▸ Instruções do exercício:
[1] Resuma em duas frases o texto sobre o diagnóstico de Laura Pires.
[2] Reproduza fielmente o trecho do texto sobre o diagnóstico de Laura Pires que começa em "Ao receber o" e termina em "(Casa da Palavra)".
[3] De acordo com o texto sobre o diagnóstico de Laura Pires, a quantos quilos ela chegou quando emagreceu por causa da doença?

▸ Trecho do documento:
↓↓↓
Ao receber o terrível diagnóstico de esclerose múltipla, a arquiteta Laura Pires optou por tratamentos tradicionais indianos e embarcou em uma viagem transformadora que a fez rever prioridades. Sua história é contada no livro Em Busca da Cura (Casa da Palavra)
"'É só um cisco no olho.' Foi o que pensei quando acordei naquela manhã de janeiro de 2006, antes de comer qualquer coisa e sair correndo para ir trabalhar. Minha visão do lado esquerdo estava embaçada, como se estivesse suja. Eu tinha 25 anos, era uma arquiteta em início de carreira e trabalhava sem parar. Parecia ligada na tomada. Não me alimentava bem, dormia mal, fazia mil coisas ao mesmo tempo. Comentei esse incômodo com o Marcus, então meu marido, e depois não dei muita bola. Mas aquele cisco ficou ali dias e dias. Acabei indo a um oftalmologista, que suspeitou de glaucoma e deslocamento de retina. Não era isso e não melhorou. Outro médico falou em inflamação do nervo ótico. Fui a vários especialistas e cada um me dizia uma coisa. Minha visão ficava cada vez mais borrada. Eu ia tomando os medicamentos que me receitavam até que tive uma reação alérgica a um corticoide. Fiquei toda inchada. Um mês depois, acordei com o olho direito do mesmo jeito. Comecei a desconfiar de que algo estava muito errado e passei a ir a diferentes consultas, com clínicos gerais, neurologistas, outros oftalmologistas. Ninguém descobria o que era.
Enquanto isso, o tempo passava e os sintomas mudavam: meus braços começaram a formigar e um dos meus joelhos simplesmente travou. Durante um dos inúmeros exames que fiz, o atendente disse: 'Todos os pacientes que chegam assim, como você, depois voltam na cadeira de rodas'. Fiquei apavorada. Em poucos dias, vi um lado direito do meu corpo paralisar. Tirei líquor da medula e fiz uma série de ressonâncias do cérebro. Apareceu uma mancha num nervo ótico e, finalmente, veio o diagnóstico: esclerose múltipla, doença degenerativa sem cura que compromete o sistema nervoso central.
Em maio, eu já estava muito doente. Perdi completamente a visão periférica e, à noite, só enxergava borrões. Emagreci muito porque não tinha mais forças para comer. Marcus precisava me dar comida na boca. Cheguei a 37 quilos - meu peso normal é de 45 quilos. Não andava, tinha tremores e cãibras. Para melhorar, fazia que sugeriam: centro espírita, acupuntura, terapia com picada de abelha. Eu só piorava. Os neurologistas queriam iniciar um tratamento pesado á base de corticoide injetável - justamente o remédio que havia causado alergia! Diziam que não havia outra opção. Até que o Marcus se lembrou de um médico que tinha cuidado dele em uma viagem à Índia, quando fora acometido por uma inflamação nos olhos. Resolvi ir e tentar com ayurveda, a milenar medicina indiana, que utiliza óleos, ervas, massagens e uma rígida dieta alimentar. Ele mandou e-mail e o médico respondeu na hora: 'Traga-a para cá imediatamente. Quanto antes, melhor'. Eu não estava em condição física - nem emocional - para viajar, mas também não tinha mais nada a perder: os tratamentos convencionais causavam efeitos colaterais devastadores e não me davam a mínima esperança. Queria tentar algo diferente.
↑↑↑
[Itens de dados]
↓↓↓
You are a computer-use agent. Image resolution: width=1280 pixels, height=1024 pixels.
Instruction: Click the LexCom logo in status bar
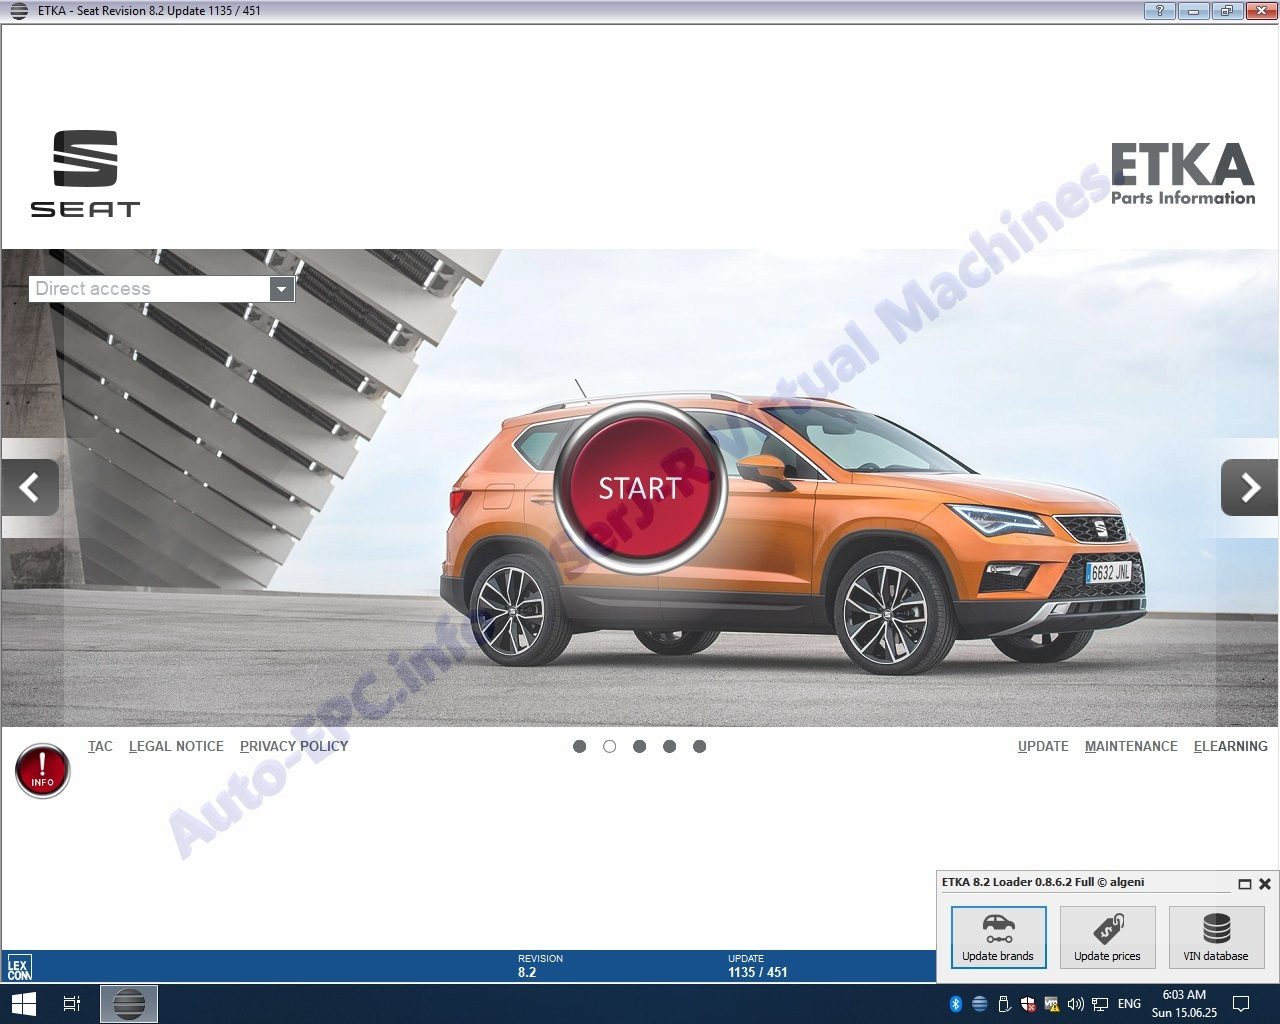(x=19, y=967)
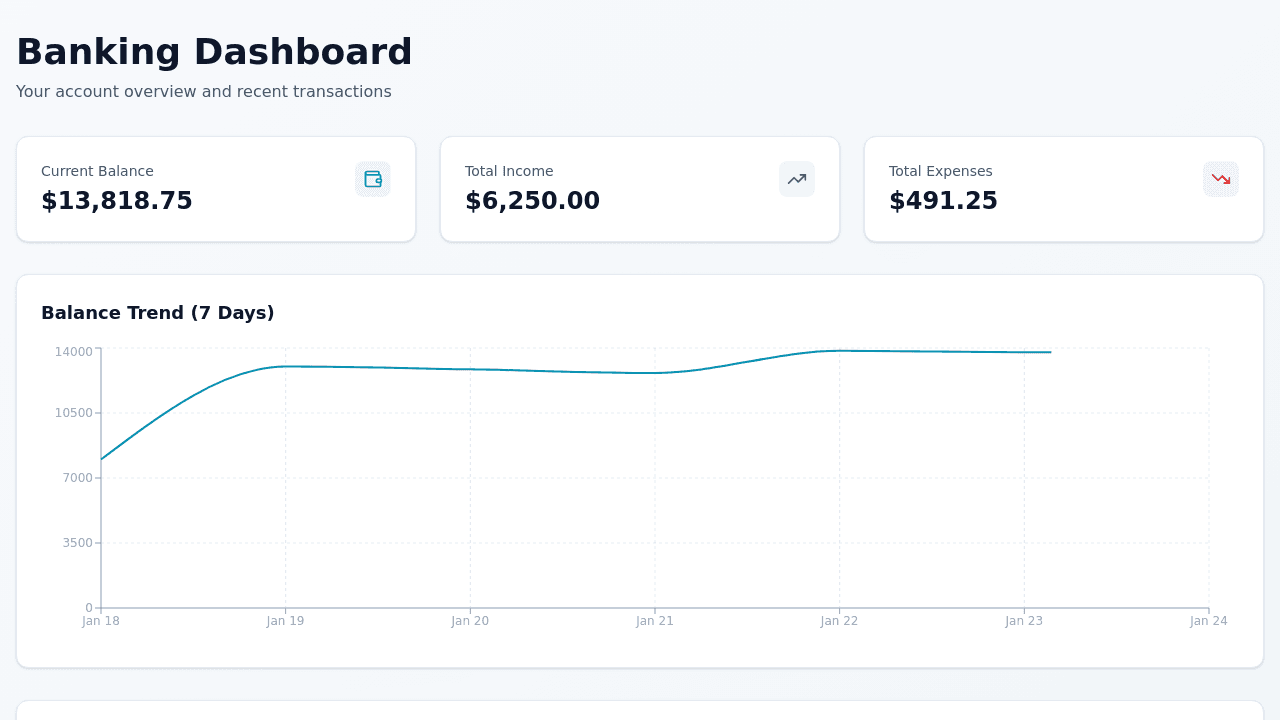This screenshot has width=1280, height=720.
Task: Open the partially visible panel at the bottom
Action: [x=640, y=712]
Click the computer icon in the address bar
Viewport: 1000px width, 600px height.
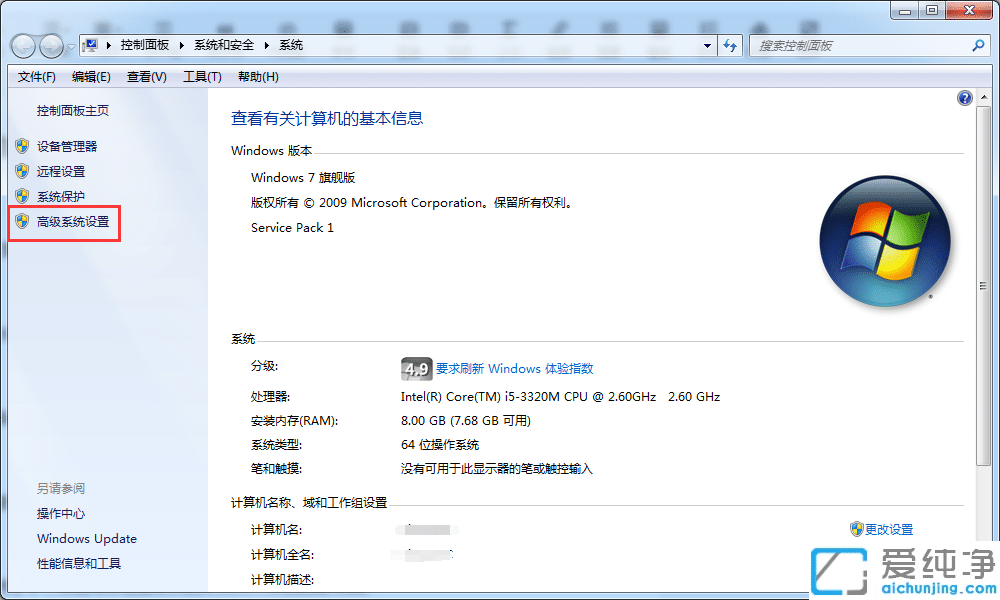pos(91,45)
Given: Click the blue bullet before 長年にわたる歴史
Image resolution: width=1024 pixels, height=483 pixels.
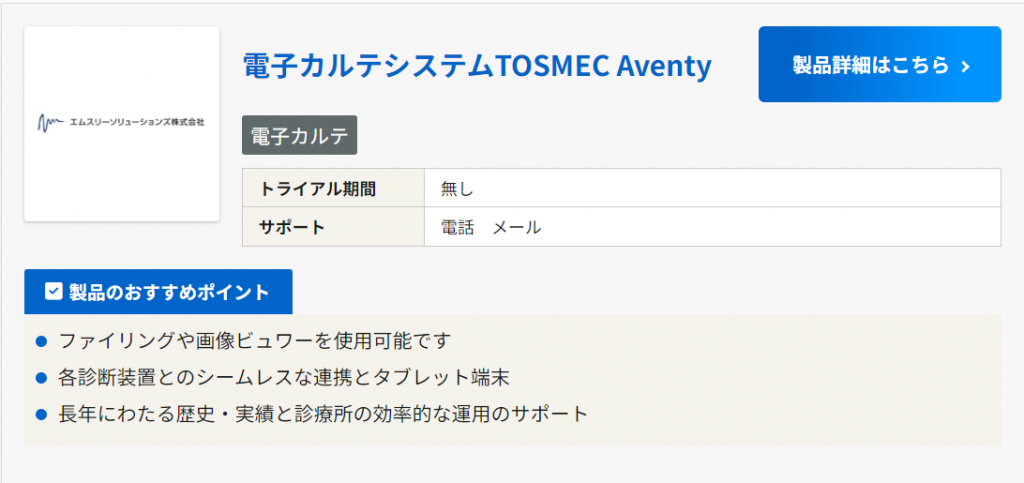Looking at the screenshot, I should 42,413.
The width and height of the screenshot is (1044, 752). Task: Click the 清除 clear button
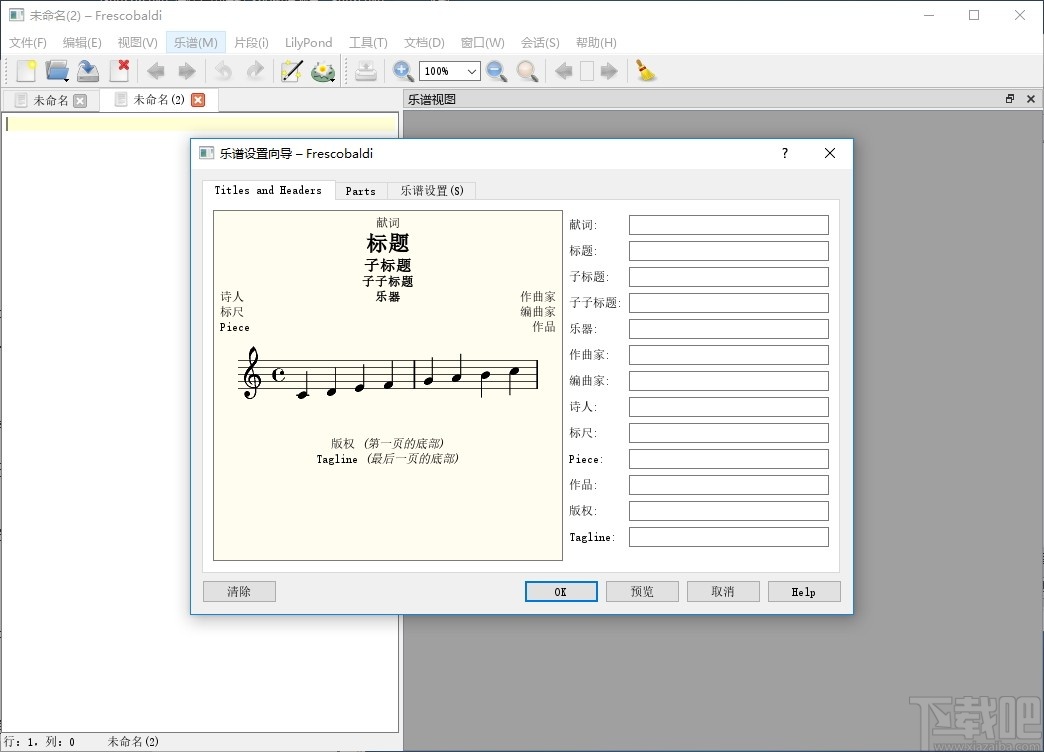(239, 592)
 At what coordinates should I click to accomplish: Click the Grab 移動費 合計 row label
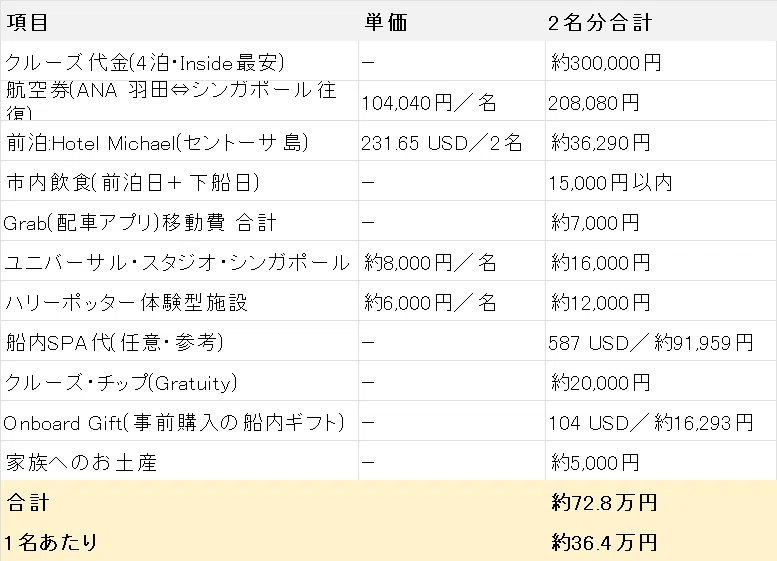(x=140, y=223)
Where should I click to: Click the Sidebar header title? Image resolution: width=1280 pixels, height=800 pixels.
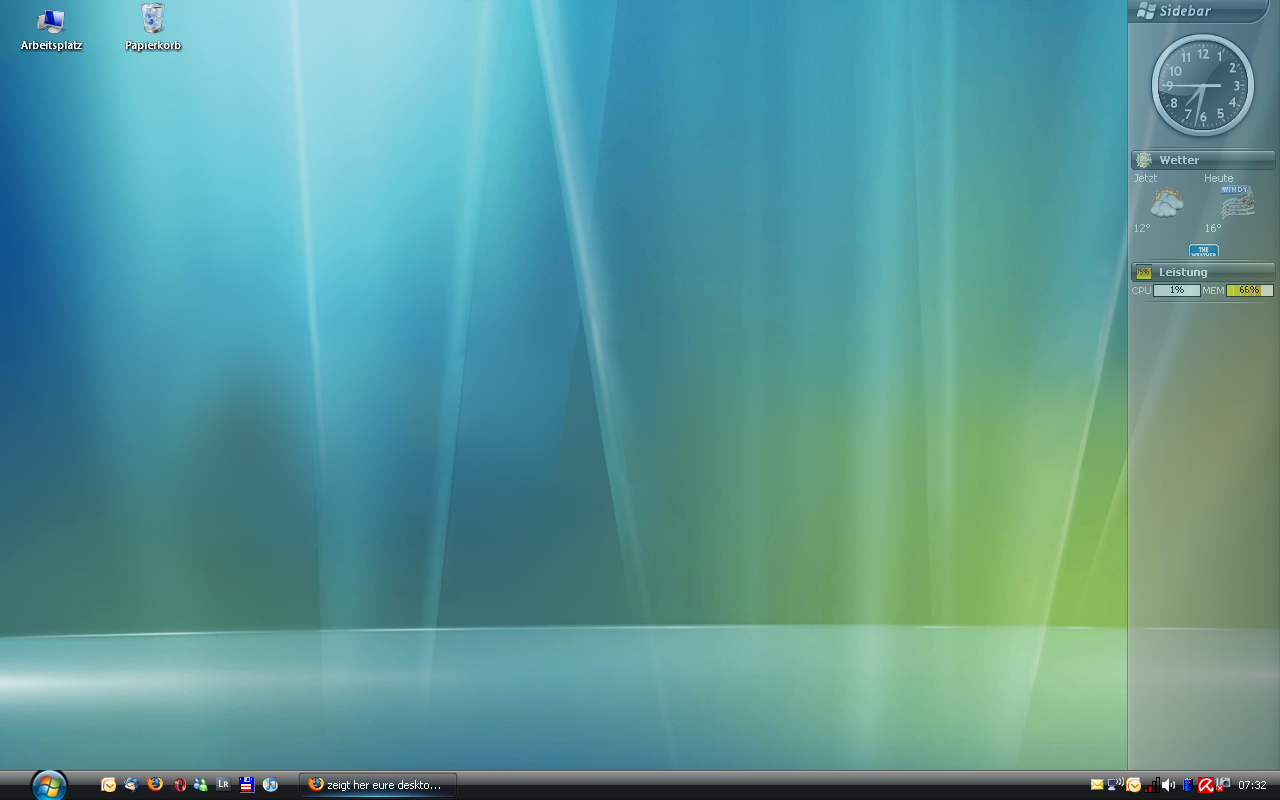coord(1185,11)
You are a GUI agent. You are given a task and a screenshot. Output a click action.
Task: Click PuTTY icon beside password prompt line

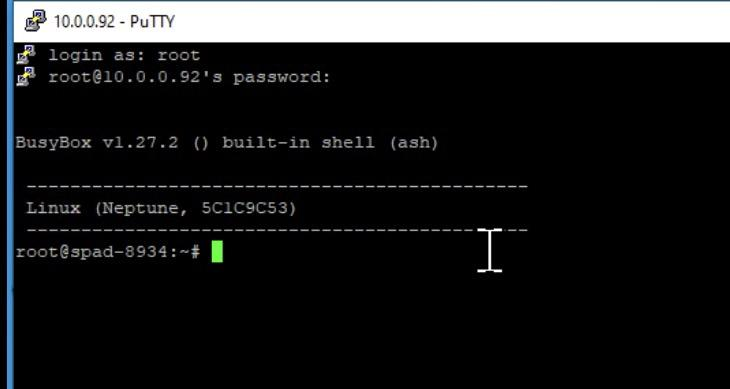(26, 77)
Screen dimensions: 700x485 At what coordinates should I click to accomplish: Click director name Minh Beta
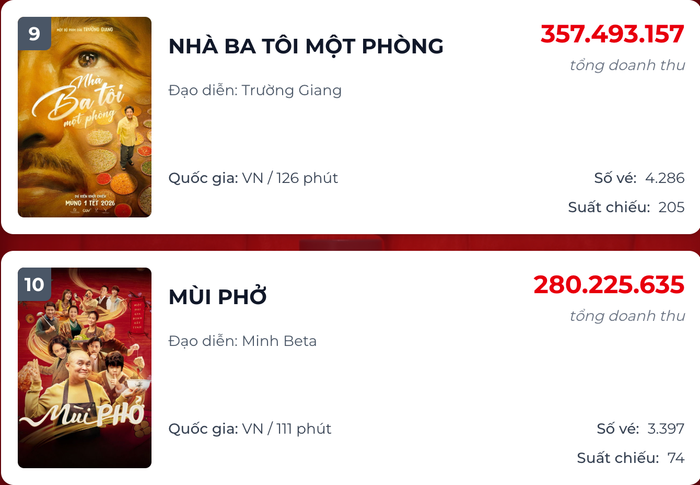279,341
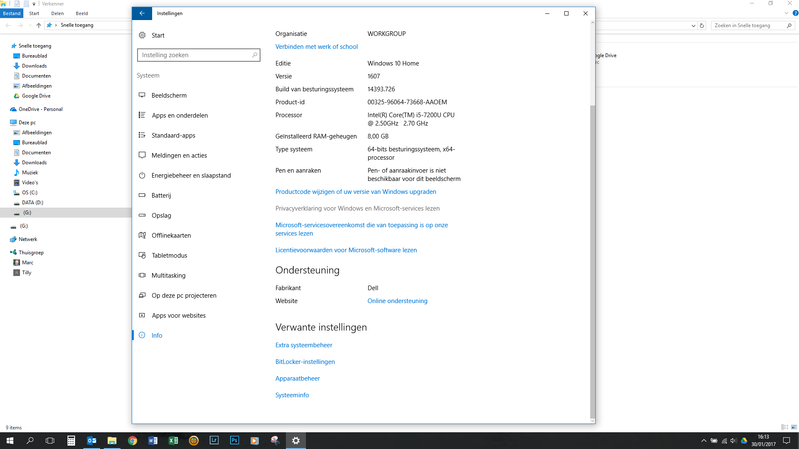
↑↑↑
▸ Respostas das tarefas:
[1] Em 2006, aos 25 anos, a arquiteta Laura Pires começou a ter a visão embaçada e consultou vários especialistas, enquanto os sintomas se agravavam, até receber o diagnóstico de esclerose múltipla. Muito debilitada e sem esperança nos tratamentos convencionais, ela resolveu ir à Índia tentar a ayurveda com um médico que já havia tratado Marcus, então seu marido.

[2]
Ao receber o terrível diagnóstico de esclerose múltipla, a arquiteta Laura Pires optou por tratamentos tradicionais indianos e embarcou em uma viagem transformadora que a fez rever prioridades. Sua história é contada no livro Em Busca da Cura (Casa da Palavra)

[3] 37 quilos.